# [JSF] Dynamische Includes (iterative includes)



## JasonV (5. Nov 2009)

Moin,

ich habe ein kleines Problem. Und zwar sieht der Aufbau meiner Web-Applikation vor, dass ich unterschiedlich viele includes machen müsste um den Hauptbereich der Seite zu füllen. Quasi iterativ einbetten.

Ich verdeutliche das mal: meine Anwendung hat einen festen Aufbau mit Menü, Header etc. und dann im Hauptbereich Platz für das, was ich eigentlich anzeigen möchte. Ich habe dazu eine Bean mit einer Liste von Views, die eingebunden werden sollen. Wichtig ist dabei aber, dass ich einen Parameter an diese View (also JSP) geben kann, da eine View unter Umständen mehrfach (mit anderen Werten) ausgegeben werden kann.

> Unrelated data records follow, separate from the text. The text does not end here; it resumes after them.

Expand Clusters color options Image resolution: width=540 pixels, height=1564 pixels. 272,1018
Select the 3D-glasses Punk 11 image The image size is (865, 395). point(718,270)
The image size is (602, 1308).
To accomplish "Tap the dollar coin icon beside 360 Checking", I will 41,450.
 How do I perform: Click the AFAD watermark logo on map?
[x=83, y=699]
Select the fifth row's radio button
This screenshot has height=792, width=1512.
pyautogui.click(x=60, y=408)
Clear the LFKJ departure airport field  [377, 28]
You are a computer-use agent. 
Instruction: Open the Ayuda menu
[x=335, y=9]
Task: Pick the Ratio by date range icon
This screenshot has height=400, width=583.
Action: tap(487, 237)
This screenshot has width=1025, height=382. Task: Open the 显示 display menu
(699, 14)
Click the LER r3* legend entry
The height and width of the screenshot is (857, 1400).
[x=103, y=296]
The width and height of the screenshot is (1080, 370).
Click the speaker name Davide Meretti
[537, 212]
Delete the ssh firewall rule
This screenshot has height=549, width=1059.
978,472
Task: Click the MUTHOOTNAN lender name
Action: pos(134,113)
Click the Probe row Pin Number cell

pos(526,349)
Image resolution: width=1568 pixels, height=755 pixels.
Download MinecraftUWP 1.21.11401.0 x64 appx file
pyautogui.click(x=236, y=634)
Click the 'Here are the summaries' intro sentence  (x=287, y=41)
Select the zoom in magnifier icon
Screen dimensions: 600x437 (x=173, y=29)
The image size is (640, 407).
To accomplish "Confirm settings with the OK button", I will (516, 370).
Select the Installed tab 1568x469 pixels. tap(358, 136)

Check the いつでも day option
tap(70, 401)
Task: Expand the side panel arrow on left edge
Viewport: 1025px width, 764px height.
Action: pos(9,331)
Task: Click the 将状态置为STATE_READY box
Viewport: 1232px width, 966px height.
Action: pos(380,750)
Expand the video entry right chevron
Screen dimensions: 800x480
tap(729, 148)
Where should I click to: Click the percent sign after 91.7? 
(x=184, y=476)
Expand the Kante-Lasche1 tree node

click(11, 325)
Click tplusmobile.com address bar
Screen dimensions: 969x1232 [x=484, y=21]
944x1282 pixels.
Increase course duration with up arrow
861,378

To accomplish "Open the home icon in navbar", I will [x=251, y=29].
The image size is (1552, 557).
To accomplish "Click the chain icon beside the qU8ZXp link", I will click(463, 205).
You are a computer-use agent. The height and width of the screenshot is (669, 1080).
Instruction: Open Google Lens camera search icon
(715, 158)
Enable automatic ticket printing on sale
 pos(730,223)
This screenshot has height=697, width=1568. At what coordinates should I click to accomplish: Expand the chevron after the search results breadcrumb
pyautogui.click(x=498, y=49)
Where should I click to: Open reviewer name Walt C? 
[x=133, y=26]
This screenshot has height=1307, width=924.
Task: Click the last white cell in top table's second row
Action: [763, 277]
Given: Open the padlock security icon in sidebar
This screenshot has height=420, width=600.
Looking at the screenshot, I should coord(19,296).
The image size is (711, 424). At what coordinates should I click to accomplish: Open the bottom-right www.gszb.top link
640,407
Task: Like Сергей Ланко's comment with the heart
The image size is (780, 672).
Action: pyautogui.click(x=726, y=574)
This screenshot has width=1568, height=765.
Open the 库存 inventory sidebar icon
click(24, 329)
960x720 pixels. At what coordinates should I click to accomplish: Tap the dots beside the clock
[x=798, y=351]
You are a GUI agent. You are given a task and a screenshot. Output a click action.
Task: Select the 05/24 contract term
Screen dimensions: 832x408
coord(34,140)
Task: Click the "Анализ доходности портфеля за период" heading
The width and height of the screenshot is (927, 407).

Aber genau dies ist nun das Problem. Mein Ansatz war bisher:


```
<c:forEach var="currentView" items="#{user.views}">
  <jsp:include page="#{currentView.viewId}" flush="true">
    <jsp:param name="viewId" value="#{currentView.viewId}"/>
  </jsp:include>
</c:forEach>
```

Da ich ja nicht die includes über JSF ausführen bzw. einbetten kann, habe ich versucht das mit Hilfe der JSTL zu machen. Klappt soweit auch gut, die Seiten werden eingebunden - aber ich kann keinen Parameter durchreichen. Mit einem umschließenden <f:subview> funktioniert das auch nicht.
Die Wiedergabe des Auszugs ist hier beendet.